* What is needed: Give again, word for word, each line from the top of the listing through the line that holds "Click the orange icon".

* Data records:
————————

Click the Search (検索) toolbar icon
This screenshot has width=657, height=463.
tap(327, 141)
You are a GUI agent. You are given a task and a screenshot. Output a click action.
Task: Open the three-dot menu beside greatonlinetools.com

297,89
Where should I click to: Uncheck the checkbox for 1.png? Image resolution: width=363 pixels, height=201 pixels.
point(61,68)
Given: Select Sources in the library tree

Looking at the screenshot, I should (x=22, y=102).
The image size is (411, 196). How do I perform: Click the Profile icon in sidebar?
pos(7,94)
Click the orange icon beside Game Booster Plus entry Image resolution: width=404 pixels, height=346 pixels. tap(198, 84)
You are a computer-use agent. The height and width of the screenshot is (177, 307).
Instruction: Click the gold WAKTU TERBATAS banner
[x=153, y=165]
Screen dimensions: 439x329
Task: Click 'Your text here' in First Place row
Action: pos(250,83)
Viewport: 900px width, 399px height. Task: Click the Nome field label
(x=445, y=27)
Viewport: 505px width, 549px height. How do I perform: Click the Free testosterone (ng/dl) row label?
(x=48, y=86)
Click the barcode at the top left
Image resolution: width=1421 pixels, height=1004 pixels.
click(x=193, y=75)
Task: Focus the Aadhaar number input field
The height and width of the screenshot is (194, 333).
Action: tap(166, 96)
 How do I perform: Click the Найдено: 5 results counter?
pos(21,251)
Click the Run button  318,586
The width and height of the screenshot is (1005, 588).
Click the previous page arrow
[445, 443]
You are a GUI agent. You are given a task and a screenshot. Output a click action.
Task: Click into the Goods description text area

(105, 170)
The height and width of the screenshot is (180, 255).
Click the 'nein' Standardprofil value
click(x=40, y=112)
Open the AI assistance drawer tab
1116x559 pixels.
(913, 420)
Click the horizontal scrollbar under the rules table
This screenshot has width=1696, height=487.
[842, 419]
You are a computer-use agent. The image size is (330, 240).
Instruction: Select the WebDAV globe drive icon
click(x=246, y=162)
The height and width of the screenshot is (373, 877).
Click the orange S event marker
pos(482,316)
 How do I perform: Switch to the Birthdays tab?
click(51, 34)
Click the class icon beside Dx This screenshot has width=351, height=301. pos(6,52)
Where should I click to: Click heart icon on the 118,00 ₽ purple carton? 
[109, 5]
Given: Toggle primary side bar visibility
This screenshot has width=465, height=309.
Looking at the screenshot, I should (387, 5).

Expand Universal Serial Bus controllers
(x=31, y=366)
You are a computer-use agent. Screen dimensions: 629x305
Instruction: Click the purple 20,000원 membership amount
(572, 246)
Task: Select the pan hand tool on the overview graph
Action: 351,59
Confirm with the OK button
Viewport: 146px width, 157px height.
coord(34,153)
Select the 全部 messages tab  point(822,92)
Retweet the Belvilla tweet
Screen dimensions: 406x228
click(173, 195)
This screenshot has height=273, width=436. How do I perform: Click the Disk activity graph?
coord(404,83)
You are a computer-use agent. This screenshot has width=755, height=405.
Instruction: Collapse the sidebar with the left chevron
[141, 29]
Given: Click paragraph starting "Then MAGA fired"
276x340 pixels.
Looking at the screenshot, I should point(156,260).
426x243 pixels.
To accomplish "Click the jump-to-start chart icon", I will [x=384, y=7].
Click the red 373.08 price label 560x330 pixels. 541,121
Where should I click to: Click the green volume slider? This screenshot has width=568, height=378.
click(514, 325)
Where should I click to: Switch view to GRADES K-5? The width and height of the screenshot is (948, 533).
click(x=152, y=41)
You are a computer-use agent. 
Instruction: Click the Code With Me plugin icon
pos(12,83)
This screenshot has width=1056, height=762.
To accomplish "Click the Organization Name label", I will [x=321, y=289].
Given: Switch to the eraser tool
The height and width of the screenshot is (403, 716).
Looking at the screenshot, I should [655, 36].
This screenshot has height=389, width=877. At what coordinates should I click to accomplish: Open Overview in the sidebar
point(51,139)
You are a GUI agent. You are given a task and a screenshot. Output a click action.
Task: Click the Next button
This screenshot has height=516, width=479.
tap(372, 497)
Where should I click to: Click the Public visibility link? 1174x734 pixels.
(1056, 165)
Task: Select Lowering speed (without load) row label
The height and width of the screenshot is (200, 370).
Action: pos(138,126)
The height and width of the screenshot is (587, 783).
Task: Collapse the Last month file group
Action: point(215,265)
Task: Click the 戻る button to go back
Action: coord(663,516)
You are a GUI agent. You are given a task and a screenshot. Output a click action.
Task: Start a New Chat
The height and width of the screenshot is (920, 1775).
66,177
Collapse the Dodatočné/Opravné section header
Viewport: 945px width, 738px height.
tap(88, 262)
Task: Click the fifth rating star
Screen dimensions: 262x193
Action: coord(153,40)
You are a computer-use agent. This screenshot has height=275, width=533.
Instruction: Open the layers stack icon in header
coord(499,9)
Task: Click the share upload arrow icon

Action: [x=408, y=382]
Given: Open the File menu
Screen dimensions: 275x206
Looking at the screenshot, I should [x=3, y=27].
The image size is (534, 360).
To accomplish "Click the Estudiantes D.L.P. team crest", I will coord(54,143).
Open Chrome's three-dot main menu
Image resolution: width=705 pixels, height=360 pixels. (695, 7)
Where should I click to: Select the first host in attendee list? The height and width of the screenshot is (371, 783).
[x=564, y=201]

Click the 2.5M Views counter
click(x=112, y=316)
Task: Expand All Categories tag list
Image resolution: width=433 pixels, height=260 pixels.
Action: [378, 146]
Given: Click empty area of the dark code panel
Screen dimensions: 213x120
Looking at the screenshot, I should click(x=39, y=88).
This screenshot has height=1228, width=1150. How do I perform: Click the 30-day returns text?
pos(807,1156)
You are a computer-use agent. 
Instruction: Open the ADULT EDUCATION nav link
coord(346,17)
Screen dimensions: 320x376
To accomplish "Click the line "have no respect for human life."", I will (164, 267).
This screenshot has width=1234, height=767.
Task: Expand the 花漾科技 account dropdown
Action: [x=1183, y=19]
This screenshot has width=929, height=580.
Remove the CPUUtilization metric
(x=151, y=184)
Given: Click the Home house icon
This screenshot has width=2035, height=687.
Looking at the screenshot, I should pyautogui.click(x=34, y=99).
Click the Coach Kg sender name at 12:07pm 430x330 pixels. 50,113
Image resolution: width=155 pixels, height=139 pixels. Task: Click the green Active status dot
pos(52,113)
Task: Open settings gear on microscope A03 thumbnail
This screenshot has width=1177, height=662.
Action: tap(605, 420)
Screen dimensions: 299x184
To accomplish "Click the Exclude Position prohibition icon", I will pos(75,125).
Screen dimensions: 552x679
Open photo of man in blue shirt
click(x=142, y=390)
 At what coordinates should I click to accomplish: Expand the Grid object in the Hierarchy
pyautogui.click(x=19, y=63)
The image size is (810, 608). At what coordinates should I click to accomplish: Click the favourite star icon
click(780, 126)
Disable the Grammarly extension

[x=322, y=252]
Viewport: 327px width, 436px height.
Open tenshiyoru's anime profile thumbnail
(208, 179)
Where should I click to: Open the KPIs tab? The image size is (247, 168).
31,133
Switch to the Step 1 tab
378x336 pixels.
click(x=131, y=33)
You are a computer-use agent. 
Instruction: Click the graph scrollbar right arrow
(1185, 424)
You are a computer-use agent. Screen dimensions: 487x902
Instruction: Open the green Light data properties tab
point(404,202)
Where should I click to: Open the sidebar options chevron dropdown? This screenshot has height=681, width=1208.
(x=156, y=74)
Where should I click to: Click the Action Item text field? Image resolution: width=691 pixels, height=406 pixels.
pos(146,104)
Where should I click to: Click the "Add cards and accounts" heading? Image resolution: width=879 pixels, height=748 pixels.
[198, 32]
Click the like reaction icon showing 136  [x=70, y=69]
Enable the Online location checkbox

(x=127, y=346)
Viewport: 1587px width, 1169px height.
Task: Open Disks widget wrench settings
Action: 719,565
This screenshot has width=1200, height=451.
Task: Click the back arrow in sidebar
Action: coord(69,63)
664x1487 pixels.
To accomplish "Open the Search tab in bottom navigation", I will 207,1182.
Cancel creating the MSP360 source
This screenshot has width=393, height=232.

————————

* Reply:
Click the Search (検索) toolbar icon
This screenshot has width=657, height=463.
tap(327, 141)
You are a GUI agent. You are given a task and a screenshot. Output a click action.
Task: Open the three-dot menu beside greatonlinetools.com

297,89
Where should I click to: Uncheck the checkbox for 1.png? Image resolution: width=363 pixels, height=201 pixels.
point(61,68)
Given: Select Sources in the library tree

Looking at the screenshot, I should (x=22, y=102).
The image size is (411, 196). How do I perform: Click the Profile icon in sidebar?
pos(7,94)
Click the orange icon beside Game Booster Plus entry Image resolution: width=404 pixels, height=346 pixels. tap(198, 84)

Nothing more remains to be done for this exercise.